All of the records should be restated word for word.
[Opening RECORDS SHOWN section]
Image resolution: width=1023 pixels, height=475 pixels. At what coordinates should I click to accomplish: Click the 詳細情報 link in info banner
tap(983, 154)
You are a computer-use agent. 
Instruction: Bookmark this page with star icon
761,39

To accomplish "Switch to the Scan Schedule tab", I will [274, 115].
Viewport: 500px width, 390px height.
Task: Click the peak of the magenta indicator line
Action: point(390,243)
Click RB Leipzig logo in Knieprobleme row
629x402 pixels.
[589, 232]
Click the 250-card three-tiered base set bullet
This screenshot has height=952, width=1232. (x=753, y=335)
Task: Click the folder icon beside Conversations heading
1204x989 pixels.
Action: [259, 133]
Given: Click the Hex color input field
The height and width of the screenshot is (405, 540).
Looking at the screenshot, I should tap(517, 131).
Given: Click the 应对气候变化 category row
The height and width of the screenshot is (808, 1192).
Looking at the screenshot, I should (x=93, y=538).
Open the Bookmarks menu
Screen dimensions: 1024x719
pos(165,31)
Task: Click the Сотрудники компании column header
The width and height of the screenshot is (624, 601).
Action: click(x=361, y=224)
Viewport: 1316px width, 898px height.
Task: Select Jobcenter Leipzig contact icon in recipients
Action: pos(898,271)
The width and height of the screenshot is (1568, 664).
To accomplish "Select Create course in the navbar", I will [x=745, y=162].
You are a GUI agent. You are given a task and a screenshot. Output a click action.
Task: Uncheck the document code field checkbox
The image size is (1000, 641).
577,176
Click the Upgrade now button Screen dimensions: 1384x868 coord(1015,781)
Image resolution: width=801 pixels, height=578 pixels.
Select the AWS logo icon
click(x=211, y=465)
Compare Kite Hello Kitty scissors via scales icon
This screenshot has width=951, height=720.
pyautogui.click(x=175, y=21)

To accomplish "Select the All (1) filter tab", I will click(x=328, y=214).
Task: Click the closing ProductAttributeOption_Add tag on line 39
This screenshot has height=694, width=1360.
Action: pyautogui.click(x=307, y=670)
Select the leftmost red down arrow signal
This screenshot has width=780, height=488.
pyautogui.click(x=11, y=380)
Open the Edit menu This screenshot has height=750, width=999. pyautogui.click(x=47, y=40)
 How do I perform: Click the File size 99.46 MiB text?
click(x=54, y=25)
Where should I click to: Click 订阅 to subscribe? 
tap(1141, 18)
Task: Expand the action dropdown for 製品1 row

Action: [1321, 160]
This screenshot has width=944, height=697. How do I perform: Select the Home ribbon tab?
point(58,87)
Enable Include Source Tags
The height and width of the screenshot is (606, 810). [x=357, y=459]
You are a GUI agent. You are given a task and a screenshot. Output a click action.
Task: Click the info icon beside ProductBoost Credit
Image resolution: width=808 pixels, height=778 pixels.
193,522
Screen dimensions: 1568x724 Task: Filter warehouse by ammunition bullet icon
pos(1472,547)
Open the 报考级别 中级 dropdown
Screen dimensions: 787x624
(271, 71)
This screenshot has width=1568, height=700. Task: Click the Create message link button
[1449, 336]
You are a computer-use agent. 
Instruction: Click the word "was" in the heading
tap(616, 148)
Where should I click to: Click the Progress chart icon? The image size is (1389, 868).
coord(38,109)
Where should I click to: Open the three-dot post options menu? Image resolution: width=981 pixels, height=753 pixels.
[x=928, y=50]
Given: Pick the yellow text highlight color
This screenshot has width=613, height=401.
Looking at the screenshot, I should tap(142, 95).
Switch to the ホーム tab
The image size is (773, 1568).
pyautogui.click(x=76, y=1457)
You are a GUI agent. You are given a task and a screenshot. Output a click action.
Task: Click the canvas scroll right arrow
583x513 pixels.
[Closing RECORDS SHOWN section]
#### [SOLUTION TO THIS PROBLEM]
Image resolution: width=1023 pixels, height=475 pixels. At what coordinates should I click to accomplish: Click the 詳細情報 link in info banner
tap(983, 154)
You are a computer-use agent. 
Instruction: Bookmark this page with star icon
761,39

To accomplish "Switch to the Scan Schedule tab", I will [274, 115].
Viewport: 500px width, 390px height.
Task: Click the peak of the magenta indicator line
Action: point(390,243)
Click RB Leipzig logo in Knieprobleme row
629x402 pixels.
[589, 232]
Click the 250-card three-tiered base set bullet
This screenshot has height=952, width=1232. (x=753, y=335)
Task: Click the folder icon beside Conversations heading
1204x989 pixels.
Action: [259, 133]
Given: Click the Hex color input field
The height and width of the screenshot is (405, 540).
Looking at the screenshot, I should tap(517, 131).
Given: Click the 应对气候变化 category row
The height and width of the screenshot is (808, 1192).
Looking at the screenshot, I should (x=93, y=538).
Open the Bookmarks menu
Screen dimensions: 1024x719
pos(165,31)
Task: Click the Сотрудники компании column header
The width and height of the screenshot is (624, 601).
Action: click(x=361, y=224)
Viewport: 1316px width, 898px height.
Task: Select Jobcenter Leipzig contact icon in recipients
Action: pos(898,271)
The width and height of the screenshot is (1568, 664).
To accomplish "Select Create course in the navbar", I will [x=745, y=162].
You are a GUI agent. You are given a task and a screenshot. Output a click action.
Task: Uncheck the document code field checkbox
The image size is (1000, 641).
577,176
Click the Upgrade now button Screen dimensions: 1384x868 coord(1015,781)
Image resolution: width=801 pixels, height=578 pixels.
Select the AWS logo icon
click(x=211, y=465)
Compare Kite Hello Kitty scissors via scales icon
This screenshot has width=951, height=720.
pyautogui.click(x=175, y=21)

To accomplish "Select the All (1) filter tab", I will click(x=328, y=214).
Task: Click the closing ProductAttributeOption_Add tag on line 39
This screenshot has height=694, width=1360.
Action: pyautogui.click(x=307, y=670)
Select the leftmost red down arrow signal
This screenshot has width=780, height=488.
pyautogui.click(x=11, y=380)
Open the Edit menu This screenshot has height=750, width=999. pyautogui.click(x=47, y=40)
 How do I perform: Click the File size 99.46 MiB text?
click(x=54, y=25)
Where should I click to: Click 订阅 to subscribe? 
tap(1141, 18)
Task: Expand the action dropdown for 製品1 row

Action: [1321, 160]
This screenshot has width=944, height=697. How do I perform: Select the Home ribbon tab?
point(58,87)
Enable Include Source Tags
The height and width of the screenshot is (606, 810). [x=357, y=459]
You are a GUI agent. You are given a task and a screenshot. Output a click action.
Task: Click the info icon beside ProductBoost Credit
Image resolution: width=808 pixels, height=778 pixels.
193,522
Screen dimensions: 1568x724 Task: Filter warehouse by ammunition bullet icon
pos(1472,547)
Open the 报考级别 中级 dropdown
Screen dimensions: 787x624
(271, 71)
This screenshot has width=1568, height=700. Task: Click the Create message link button
[1449, 336]
You are a computer-use agent. 
Instruction: Click the word "was" in the heading
tap(616, 148)
Where should I click to: Click the Progress chart icon? The image size is (1389, 868).
coord(38,109)
Where should I click to: Open the three-dot post options menu? Image resolution: width=981 pixels, height=753 pixels.
[x=928, y=50]
Given: Pick the yellow text highlight color
This screenshot has width=613, height=401.
Looking at the screenshot, I should tap(142, 95).
Switch to the ホーム tab
The image size is (773, 1568).
pyautogui.click(x=76, y=1457)
You are a GUI agent. You are given a task and a screenshot. Output a click action.
Task: Click the canvas scroll right arrow
583x513 pixels.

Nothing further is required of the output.